The impending downfall of Hamilton, who is set to be sentenced
in federal court this week, is part of a messy and ongoing saga
that has already caused political damage to the Democratic Party.
It also portends another black eye for the "reform"
labor movement, just at the moment when Big Labor is wielding
the kind of political clout it hasn't seen in 30 years.
Smack in the middle of the
fed's inquiry is the No. 2 official of the AFL-CIO, Richard Trumka,
the former head of the United Mine Workers union. He's already
violated internal union rules by taking the Fifth Amendment to
avoid answering questions about funneling money to the Carey campaign.
John Sweeney, the AFL-CIO boss, has refused to suspend Trumka.
Then there's Arthur Coia, who was supposed to clean up the Laborers'
International Union and has been called a "mob puppet"

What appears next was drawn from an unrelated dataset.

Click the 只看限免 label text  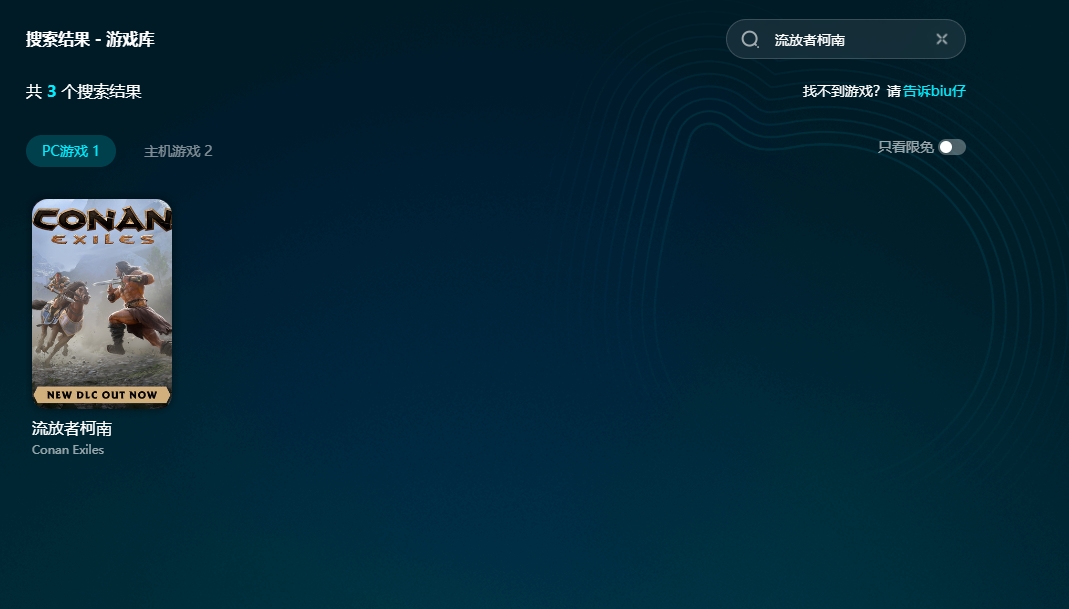pyautogui.click(x=905, y=147)
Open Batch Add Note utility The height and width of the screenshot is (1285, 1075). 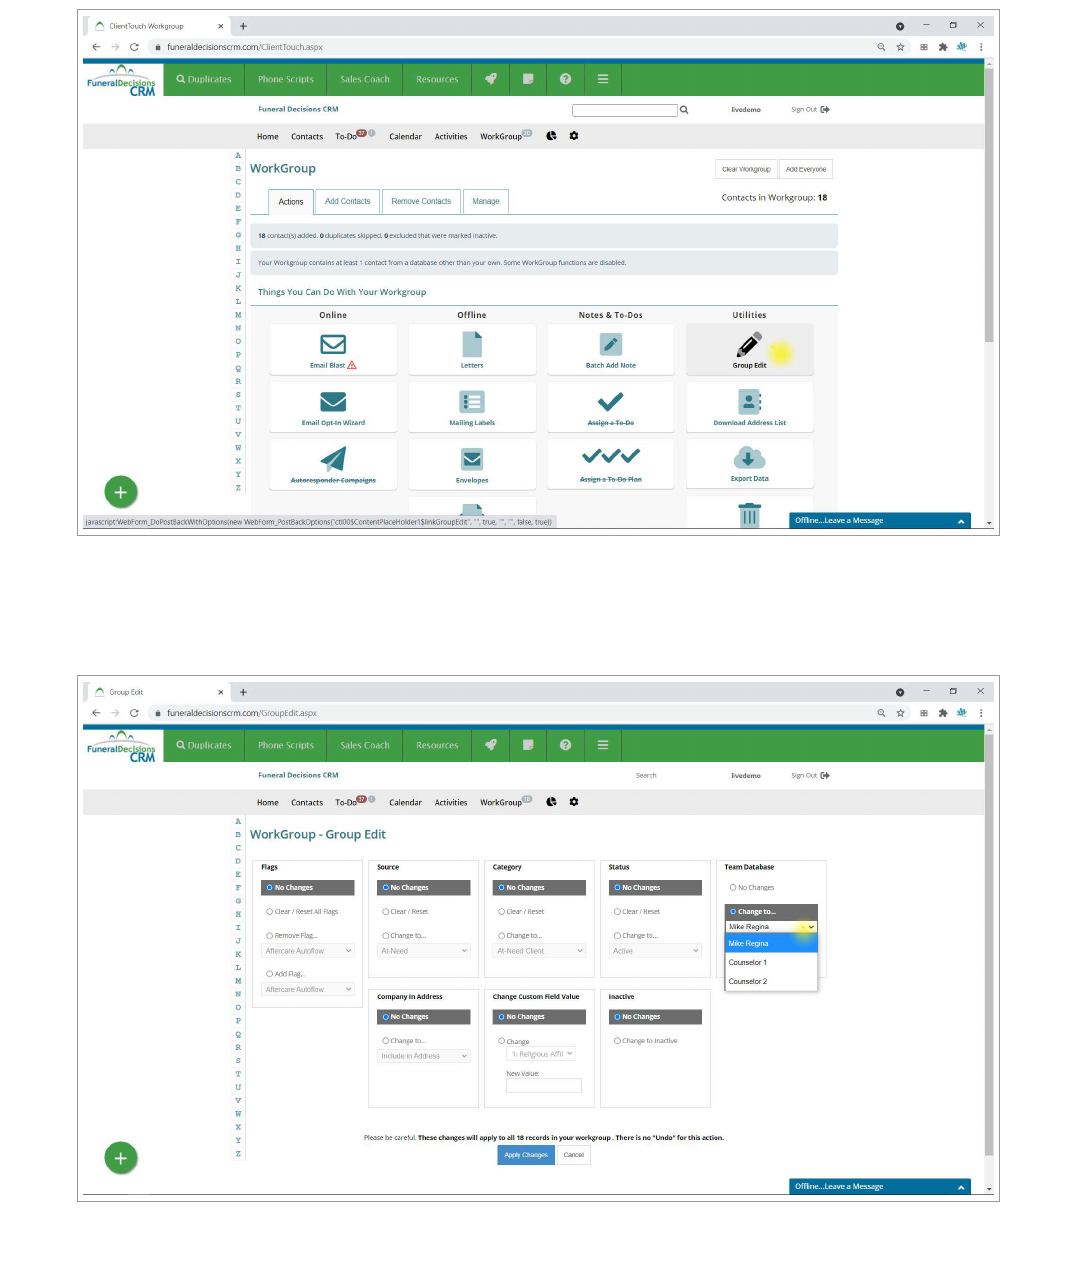coord(610,345)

by a federal prosecutor. "These guys are just as bad as the
last scoundrels," says Mike Moroney, a labor investigator
who has fought corruption since the 1970s.

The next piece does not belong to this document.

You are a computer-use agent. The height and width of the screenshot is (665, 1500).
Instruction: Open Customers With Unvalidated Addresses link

The political donnybrook already
erupting between the Teamster "reformers" and the reascendant
old guard promises to get bloodier. In an ironic twist, Teamsters
President James Hoffa, the alleged racketeer's son, is threatening
to file a civil racketeering lawsuit against his discredited predecessors.

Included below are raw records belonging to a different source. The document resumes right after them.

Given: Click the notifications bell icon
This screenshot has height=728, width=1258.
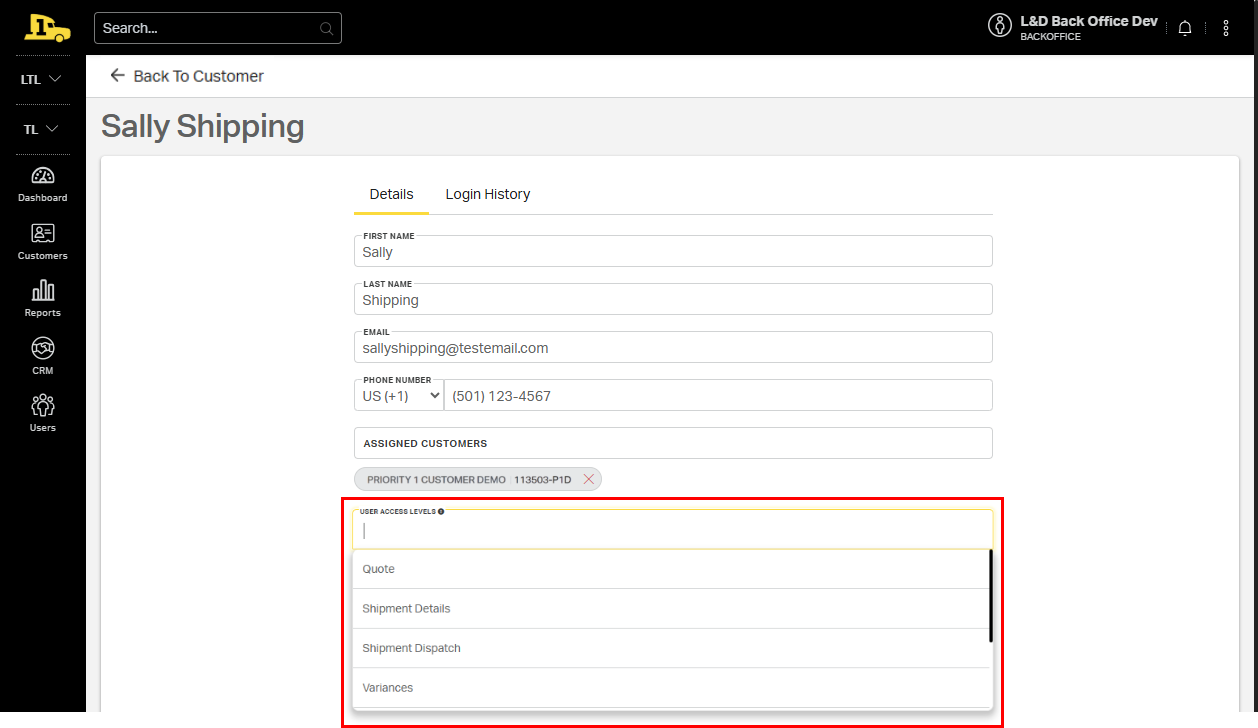Looking at the screenshot, I should pyautogui.click(x=1185, y=28).
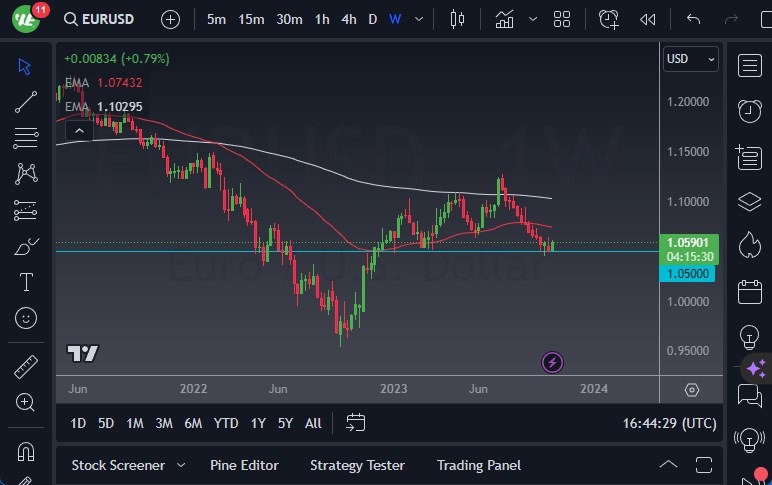This screenshot has width=772, height=485.
Task: Expand Stock Screener dropdown arrow
Action: tap(181, 465)
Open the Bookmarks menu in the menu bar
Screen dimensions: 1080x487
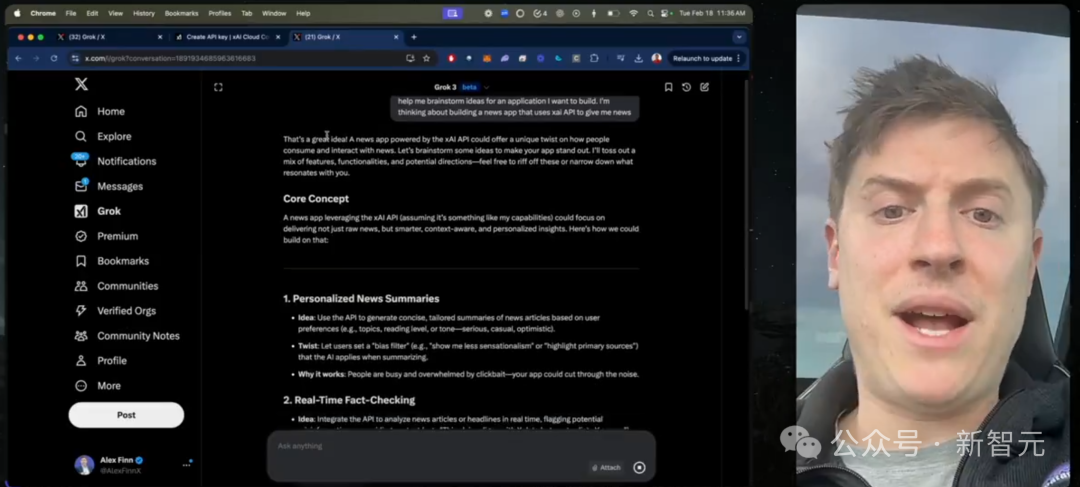tap(181, 13)
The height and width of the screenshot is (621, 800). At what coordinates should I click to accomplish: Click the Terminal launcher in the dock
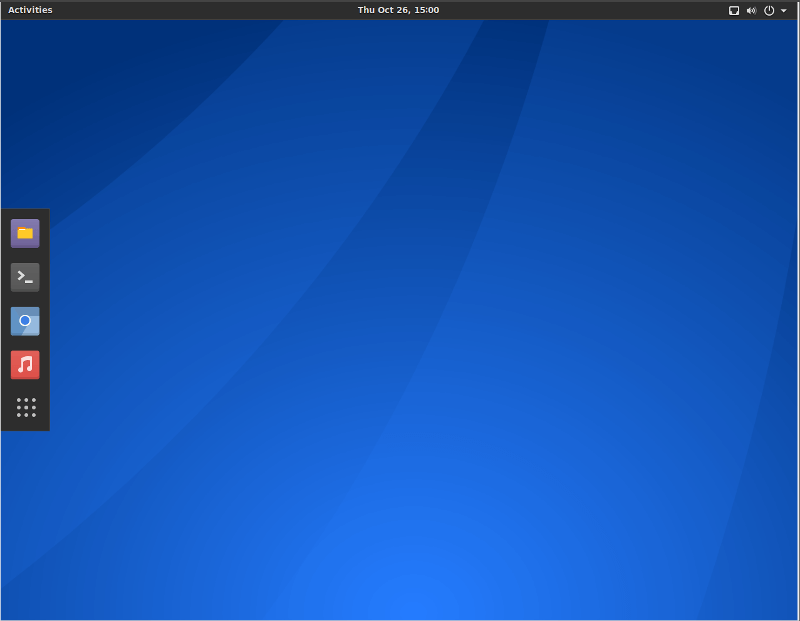point(24,277)
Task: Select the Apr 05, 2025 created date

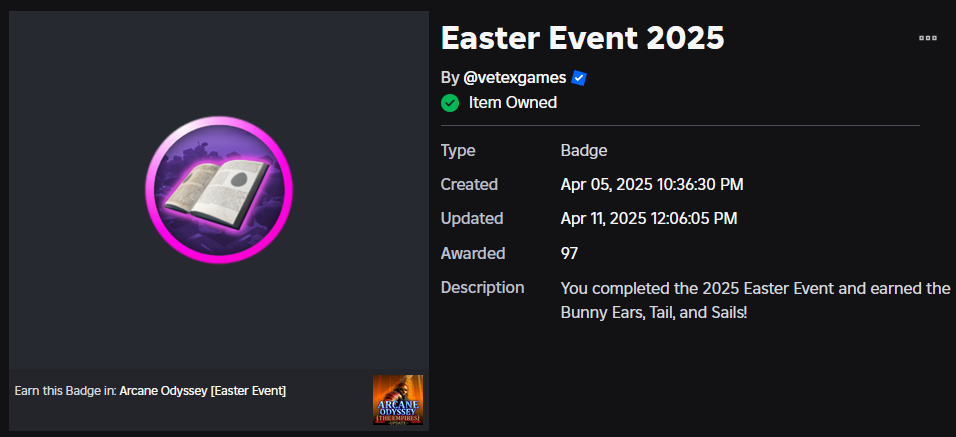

Sources tell U.S. News that
Hoffa has endorsed a draft of the lawsuit, which would seek $9
million in damages from Carey, Hamilton, and other conspirators,
including political consultant Martin Davis and telemarketer Michael
Ansara.
The Teamsters had originally
planned to file the lawsuit this week, but sources say Hoffa is
considering delaying it until after a March 28 appearance before
a congressional oversight panel. "He doesn't want to have
to answer tough questions from the Republicans about why the DNC
National Committee] isn't named" in the suit, says a labor
source.
Noticeably absent from the
draft are any mentions of Trumka or Terry McAuliffe, President
Clinton's master fundraiser, whose name also came up in the Hamilton
trial. Critics carp that Trumka is being spared because the AFL-CIO
recently gave the Teamsters $500,000 to support a strike against
Overnite Transportation. "There are rumblings that it is
a quid pro quo," says Ken Boehm of the National Legal and
Policy Center, a union corruption watchdog group that has called
for Trumka's resignation. Hoffa's camp denies the charge.
The facts. Federal prosecutors
asserted during Hamilton's trial that Carey supporters sent $885,000
in Teamsters funds to liberal outfits such as Citizen Action.
They then kicked back $325,000 to Carey's campaign, the prosecutors
charged. "The money poured out of the Teamsters General Treasury
Fund like water from an open faucet," Assistant U.S. Attorney
Robert Rice declared in his opening statement.
The prosecutors' star witness,
former Carey campaign manager Jere Nash, testified that three
labor leaders-Gerald McEntee of the American Federation of State
County & Municipal Employees, Andy Stern of the Service Employees
International, and Trumka-each committed to raise $50,000 for
Carey's bid. Prosecutors said their fundraising tactics violated
union election rules. Trumka also appears to have played a role
in one of the swap schemes, according to the court testimony.
He has denied any wrongdoing.
The DNC's role? Former DNC Finance Director Richard Sullivan says that he and McAuliffe discussed ways to help the Carey campaign in the hopes of securing future Teamsters support. McAuliffe said "that if we could get a $50,000 contribution for the Carey campaign, he knew we could get $500,000 for [the Democratic fundraising program called] Unity from the Teamsters," Sullivan testified. McAuliffe's attorney, Richard Ben-Veniste, says his client did nothing wrong. "He has been told all along he is not a target," he says. Besides, a suitable donor was never found. So no quid pro quo was ever consummated, making federal prosecution unlikely. At least for McAuliffe.